If you could zoom out and look at the Solar System from a distance, you'd see that the illustrations have at least one thing right: the planets are, more or less, aligned on a flat plane, circling the Sun's equator.

This is called the ecliptic, and it's thought to be a remnant of how the Solar System formed - a flattish disc of dust swirling around the Sun that gradually clumped together into planets, asteroids, and other chunks of rock.

There are, however, a few bodies that move around outside this plane - mainly long-period comets with orbits of hundreds to tens of thousands of years, orbiting at the farthest reaches of the Solar System, in the Oort Cloud of icy bodies.

Now, we might understand their strange orbit. According to new research, some of these long-period comets seem to align along a different orbital plane - what its discoverers are calling the "empty ecliptic", rotated 180 degrees in respect to the galactic pole.

The finding could shed new light on how comets originally formed in the Solar System.

We can't actually observe the entire orbits of long-period comets. They're small, and dim, and we simply don't have the technology to see them past a certain point, not to mention that their orbits are much longer than a human lifetime. However, when they get close enough to the Sun for us to detect, we can use their trajectories and velocities to infer the entire orbits.

Astronomer Arika Higuchi from the University of Occupational and Environmental Health and the National Astronomical Observatory of Japan and her colleagues have been working on calculating the orbits of long-period comets for some time. In doing so, they noticed something interesting about the point in the orbits farthest from the Sun.

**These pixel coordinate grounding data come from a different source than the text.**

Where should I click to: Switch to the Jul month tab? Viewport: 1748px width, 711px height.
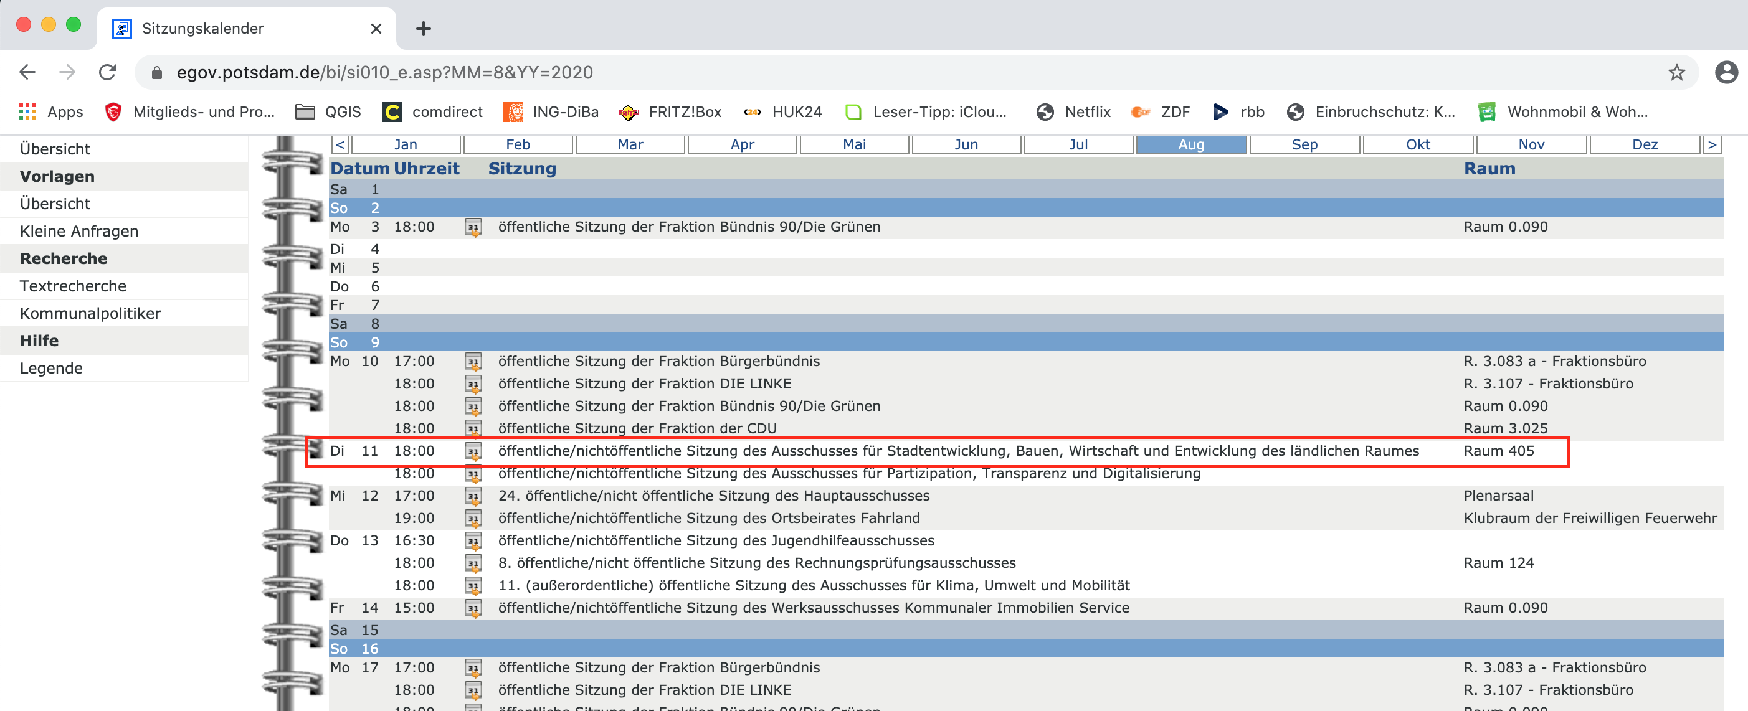point(1078,145)
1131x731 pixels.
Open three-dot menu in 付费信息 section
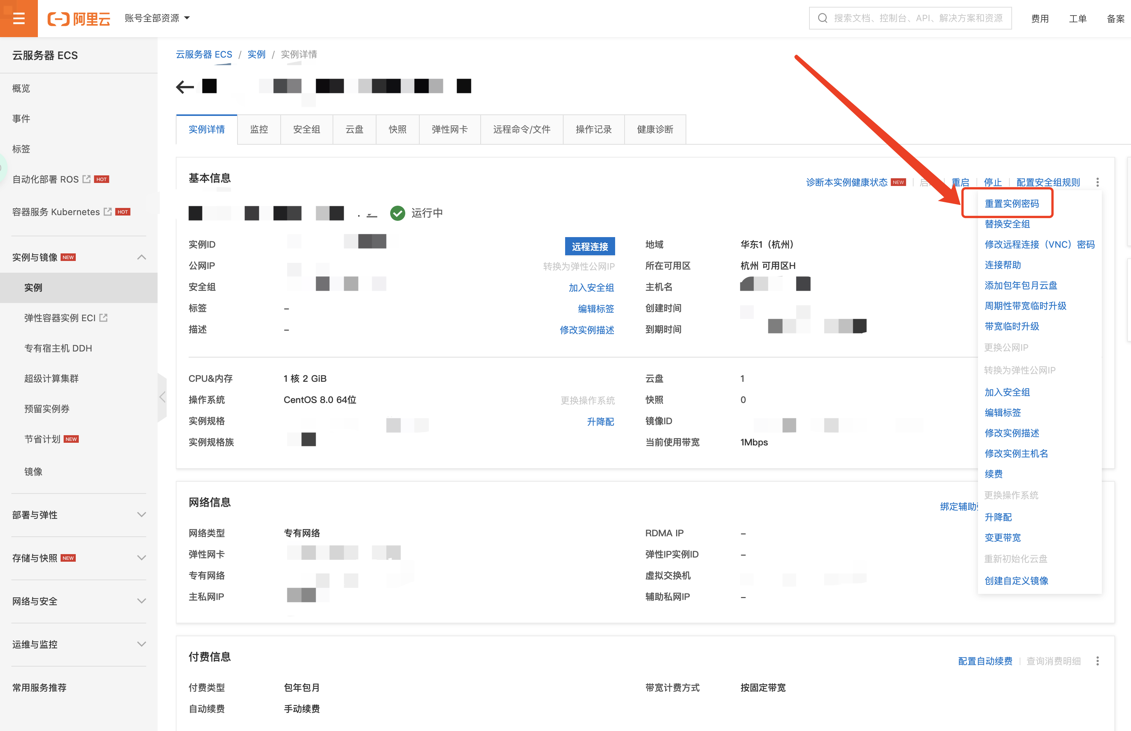(x=1097, y=661)
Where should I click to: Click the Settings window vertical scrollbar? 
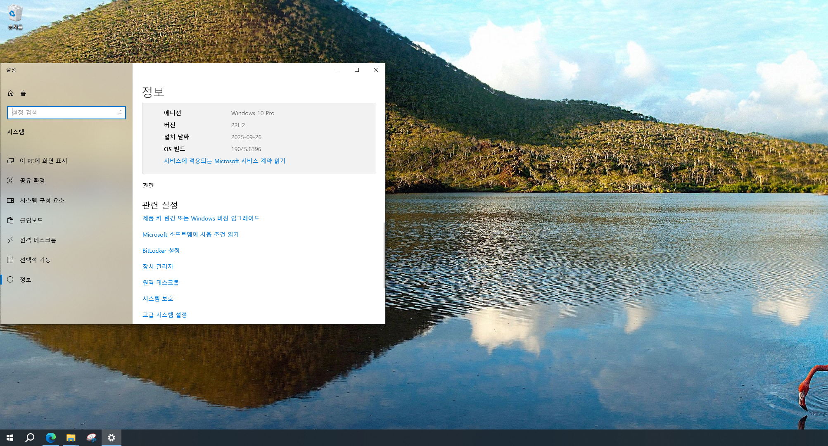(384, 255)
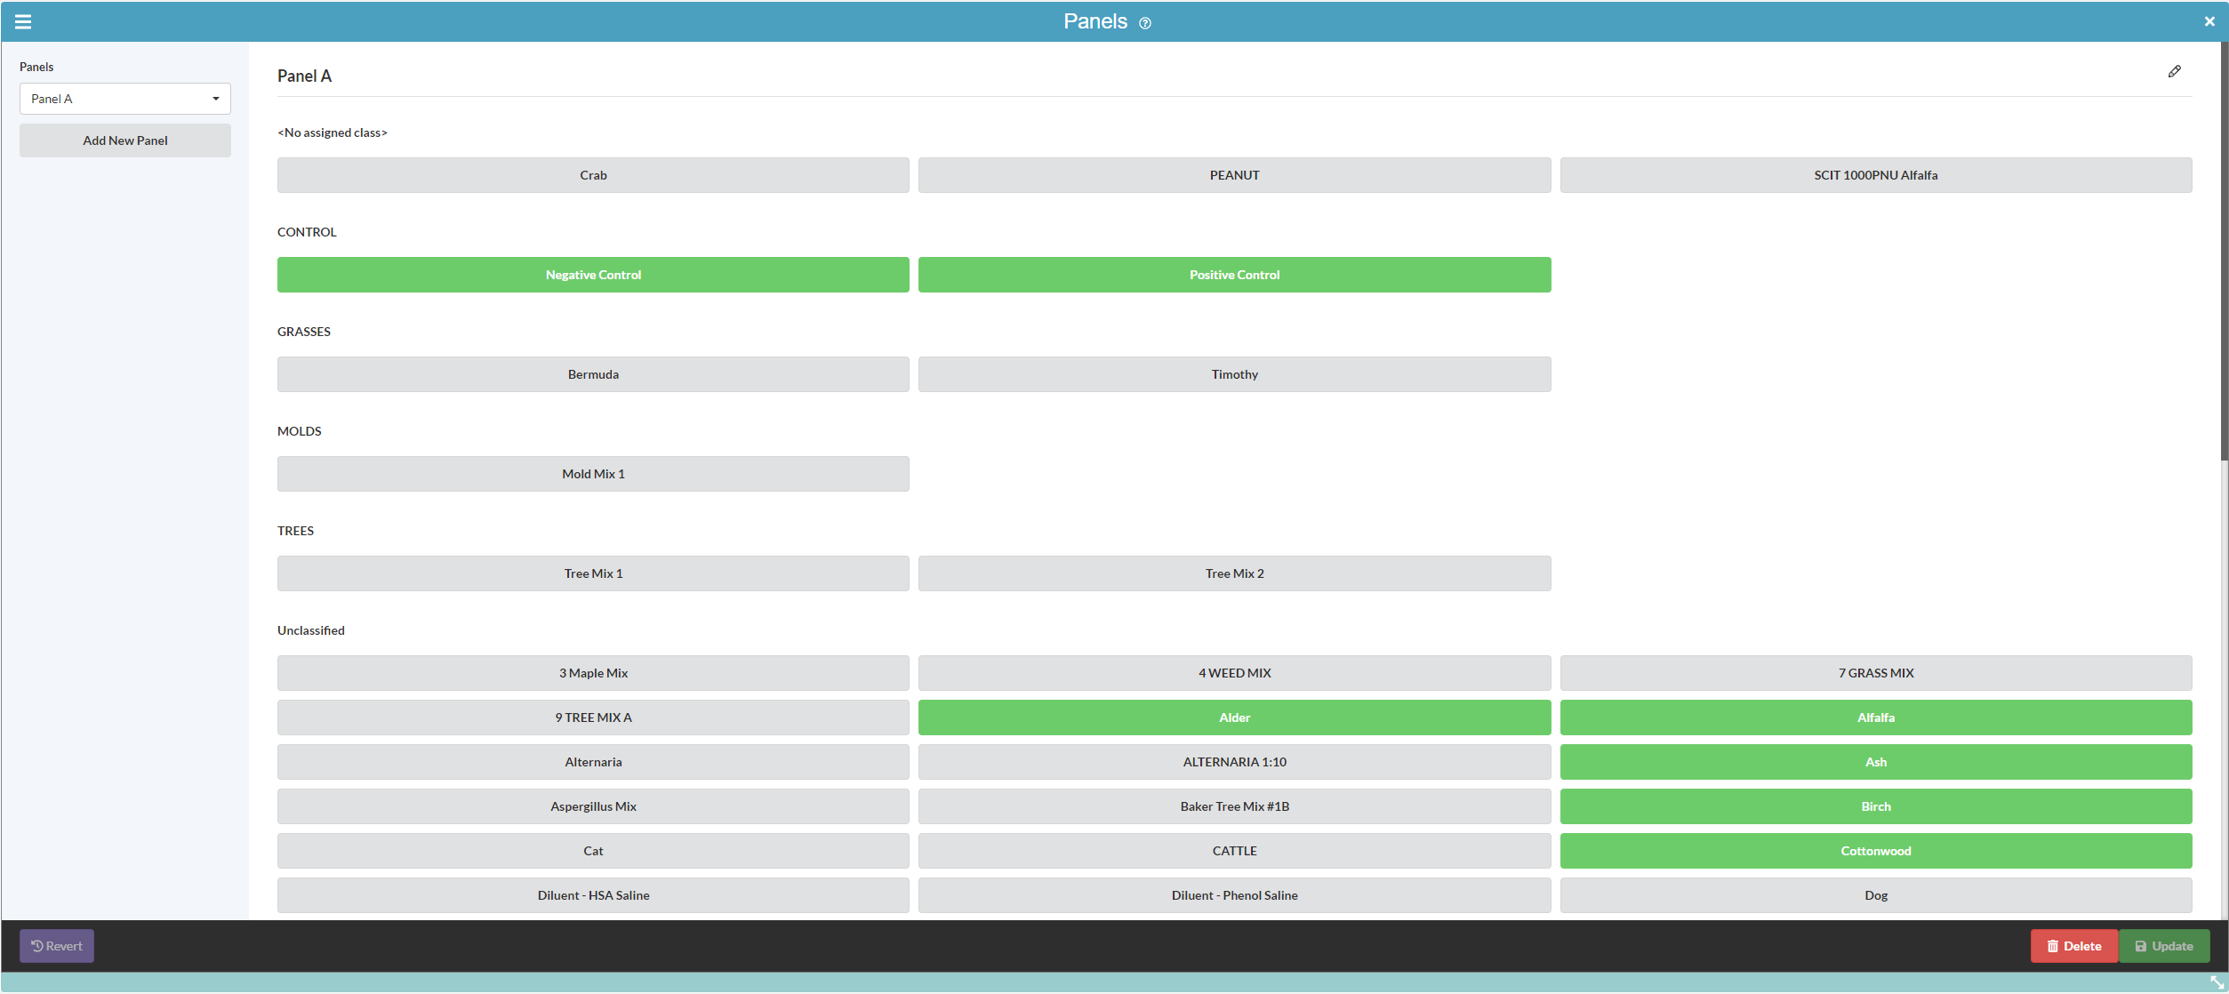Image resolution: width=2229 pixels, height=994 pixels.
Task: Delete the panel with the trash button
Action: (2073, 946)
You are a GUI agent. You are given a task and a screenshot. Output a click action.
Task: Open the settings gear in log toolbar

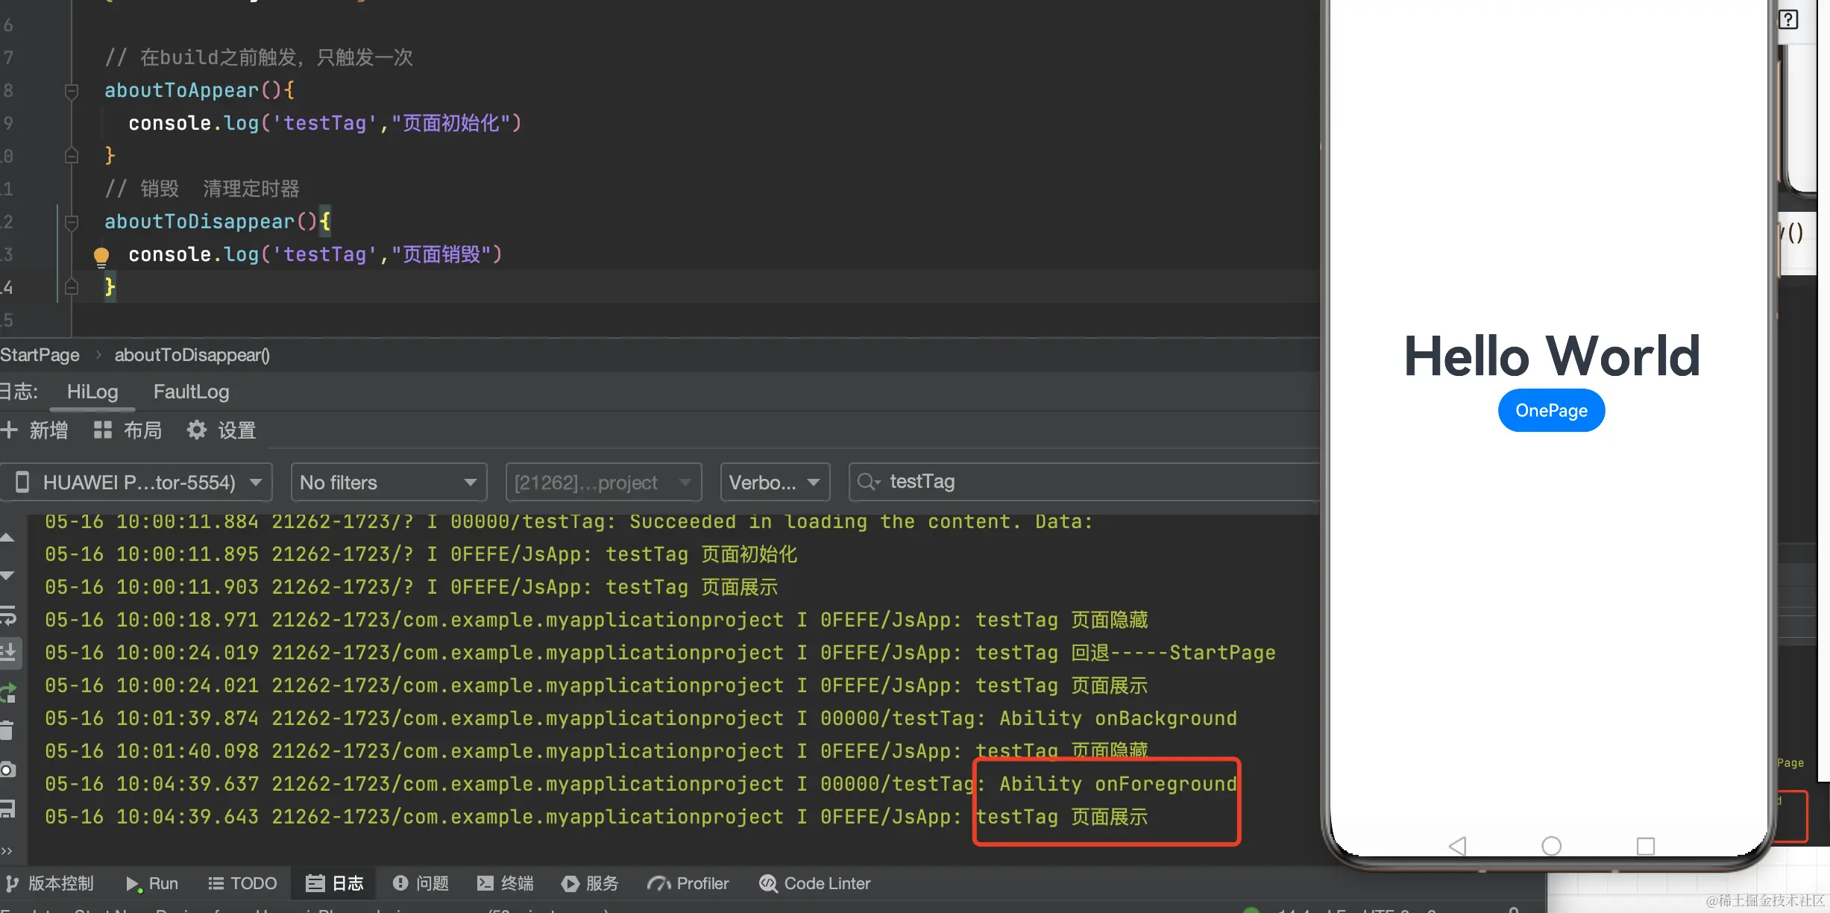pyautogui.click(x=197, y=430)
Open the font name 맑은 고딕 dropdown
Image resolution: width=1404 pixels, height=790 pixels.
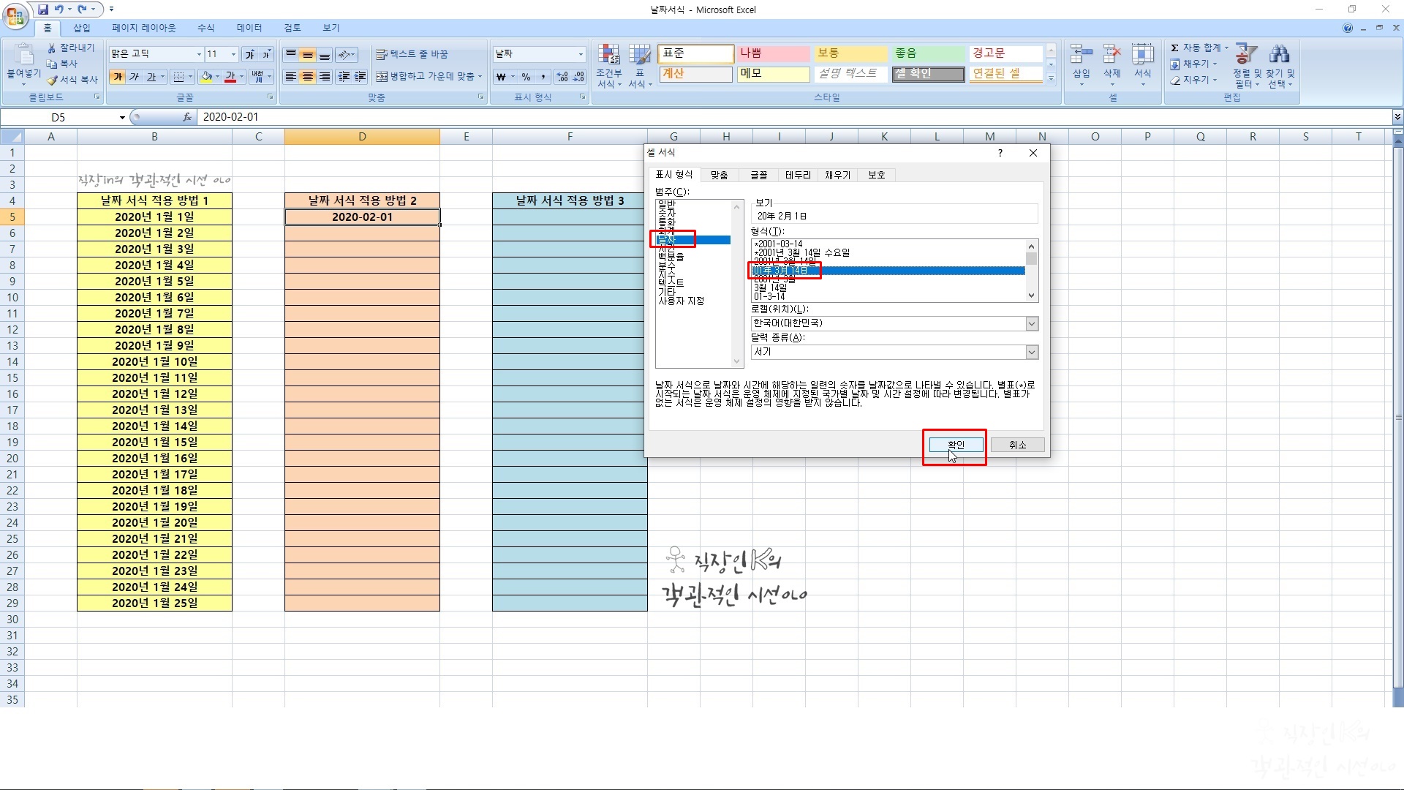[198, 54]
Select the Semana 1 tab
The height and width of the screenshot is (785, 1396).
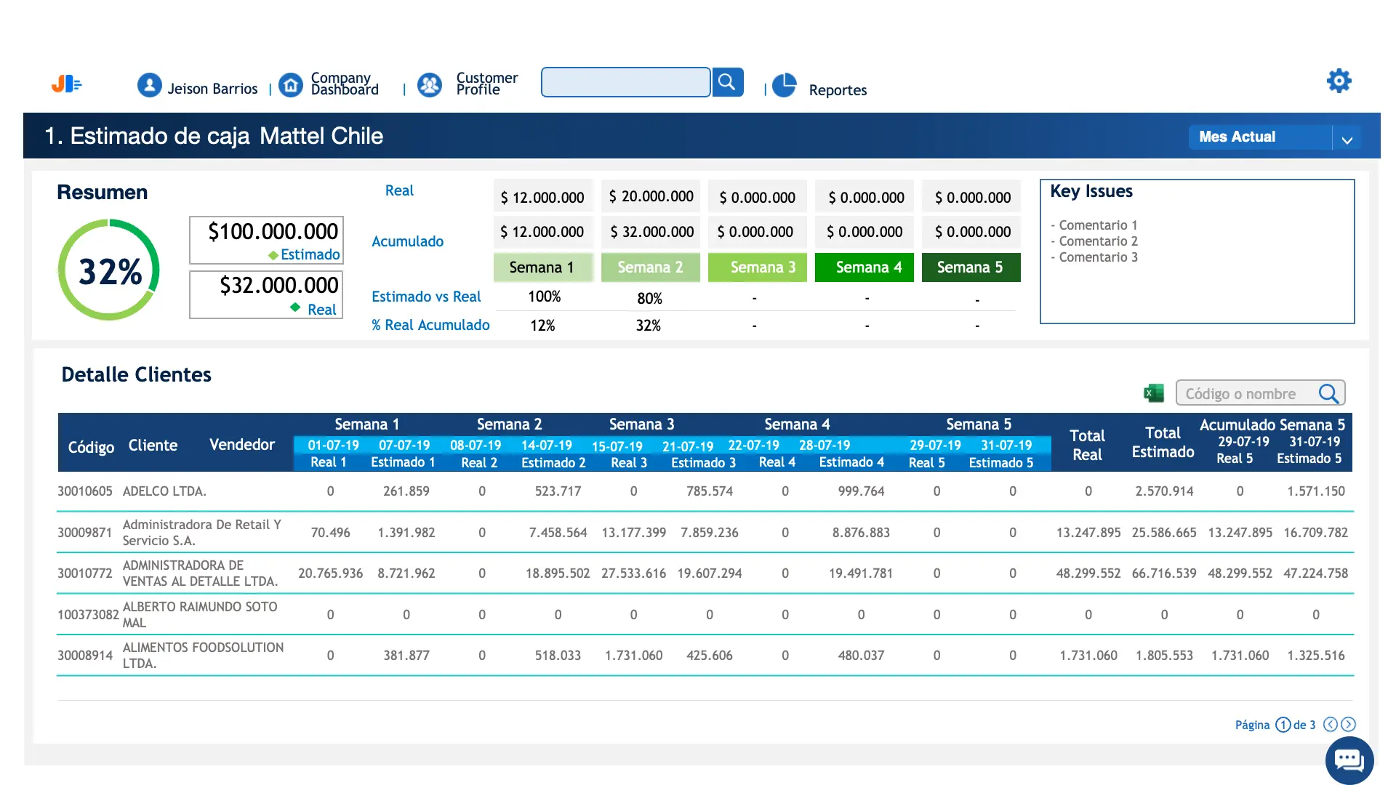coord(542,267)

This point is called the aphelion, and it should remain pretty close to the ecliptic for bodies whose orbits originated on that plane. For some of the long-period comets, that was the case.

But there was a second group of long-period comets for which the projections did not indicate an aphelion consistent with the ecliptic. But nor were their aphelions randomly distributed; instead, they seemed to align along a second, otherwise unpopulated orbital plane.

The ecliptic is oriented 60 degrees in respect to the galactic plane. The new, empty ecliptic is also oriented 60 degrees from the galactic plane - but in the other direction. And that could be a clue to how the empty ecliptic came into existence.

It could have been generated, the researchers say, by the galactic tide - that is, the gravitational field of the galaxy itself. Over time, this could have pulled some of the long-period comets askew. That's why the team calls the second ecliptic 'empty' - it initially started that way, until, over billions of years, the galactic tide populated it with comets.

This is not an unknown concept; astronomers have been predicting an effect on Oort Cloud comets by the galactic tide for decades.

Still, it's an idea that needs more evidence to support it, so Higuchi and her team performed analytical computations to model how the galactic tide would influence long-period comets. Just as she predicted, the distribution of the aphelions had two distinct peaks - near the ecliptic and the empty ecliptic.

It's a very strong piece of evidence, but there's more work to be done to confirm the findings.

"The sharp peaks are not exactly at the ecliptic or empty ecliptic planes, but near them," Higuchi said.

"An investigation of the distribution of observed small bodies has to include many factors. Detailed examination of the distribution of long-period comets will be our future work."

The research has been published in The Astronomical Journal.